Okay, here’s a little more. (1) What Dre said. (2) That point about equivalent educational levels was right on. (3) Sounds like some kind of weird joke, but if they’re just looking for “someone steady to hang out with and sleep with”, it may very well be that the guys they are going for (I’m guessing upper 30’s or lower 40’s) want something different, i.e. marriage. Ain’t that a kick in the pants? Personally (oh lord, I never thought I’d say this), I’m tired of dating. Yep, been there, done that, and now I’m looking for something more permamnent. So if I don’t think that a woman is on the same wavelength, or if there’s some potential, hey, hasta la vista. Doesn’t mean that we can’t be friends or whatever, but let’s face it: if I just wanted someone to hang around and have sex with, I’d probably hook up with someone in, say, their mid-20s. Less hassle, more fun. And if they don’t have their own money, so what? It’s the younger guys who make a big deal out of it if a woman doesn’t pull her own financial weight.

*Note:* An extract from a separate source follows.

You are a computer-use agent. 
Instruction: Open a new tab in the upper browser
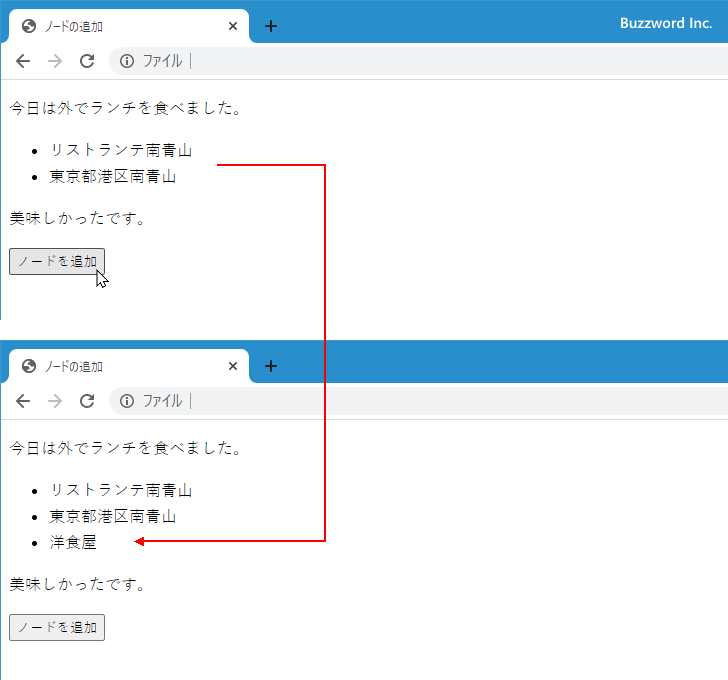click(271, 26)
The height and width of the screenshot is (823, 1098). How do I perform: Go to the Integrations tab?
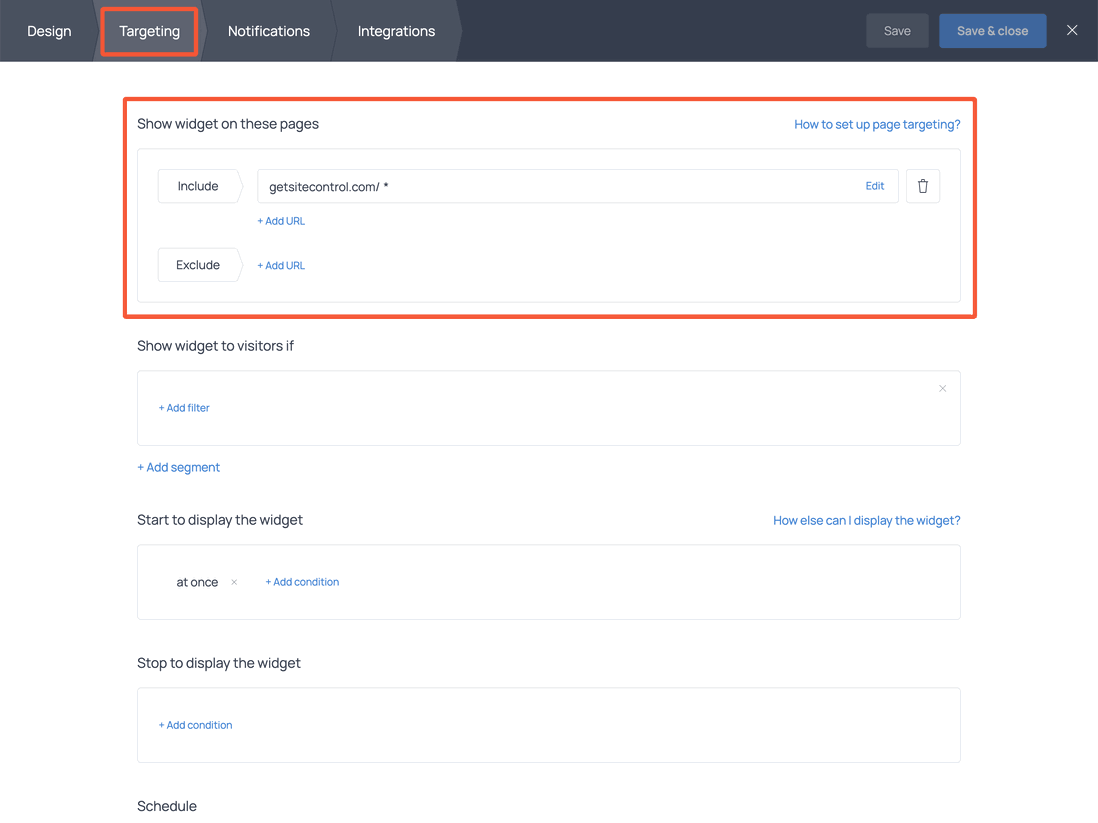point(396,31)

I think this is mostly because they just don’t have that much moolah at that time of life. Also, people who are a little older started dating at a time when it was still expected that the guy would pay, so it doesn’t bother us. (4) If your sisters or friends (which is it?) can travel to Ireland, they can certainly come out the other way to Japan. I’m younger than John, and undoubtedly better looking! (Just pulling your chain, John…) ![]()

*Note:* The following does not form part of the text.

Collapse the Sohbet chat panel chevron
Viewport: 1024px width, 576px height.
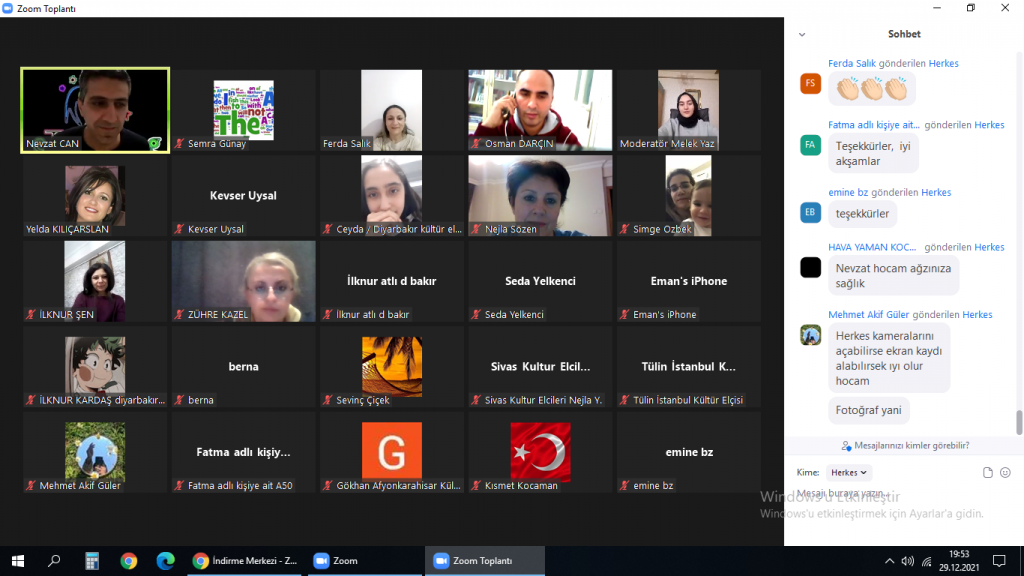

They are friends of mine who are sisters to each other. Sorry I guess I didn’t make that clear. Ok so here’s what we’ve got so far…go alone to a place where there are lots of men, but not a bar,smile and make encouraging eye contact,dress slutty but not too slutty,approach the professional looking guy of your choice and communicate that you are interested in a LTR.
LOL! Sounds like I should tell them to put on their finest spandex, and go to Golds, or Ballys on meatmarket night and ask some guy to be their personal trainer!!! Just kidding, thanks for all the advice so far guys.
Chris:- Better looking than the “old-lad”, I doubt it. Anyway, some say that looks don’t count, but I actually believe they do. This chemical attraction thing has to include looks as well as including all else. I have never dated a girl I did not like the look of (other than a few “blind” dates). I make the effort to always look my best (even though it takes a while LOL!!)and I expect the chick to do the same. In fact I make the effort throughout the date and again I expect the same in return. Maybe I expect to much!! I am a giver as well as a reciever and I think thats the way it should be. OK, I digress - back to the dating game. John
A Girl- Thanks, I’ll try that.
Gotta chime in one more time to say amen to Chris. Dont mean to offend anyone but my view is that if a girl isnt looking for something serious by her thirties something is amiss. That one is a definite hasta la vista situation but I also add the career party girl to that category - if a girl wants me to take them to pubs and clubs all the time because they need to go out and cant imagine life after that then all the best but … I can also say Ive been jealous and posessive in the past and thought being single would change that but from new experiences can see that a good looking girl (its superficial but these are the ones I get into relationships with) is a target for men in clubs, at work and in “male friend” relationships and should not be lead into temptation unnecessarily (did anyone follow that??) Anyway Ive been over partying and dating and sex for the sake of it for so long that I have realised that I have developed the following positives (a) what else is a single man to do ;)(b) you have to admit it brings a smile here and there that makes it worthwhile and (c) I’ve been wondering if Id feel the same if I met mrs right but even if I did Id be grateful for every minute of my single life. You only live once :).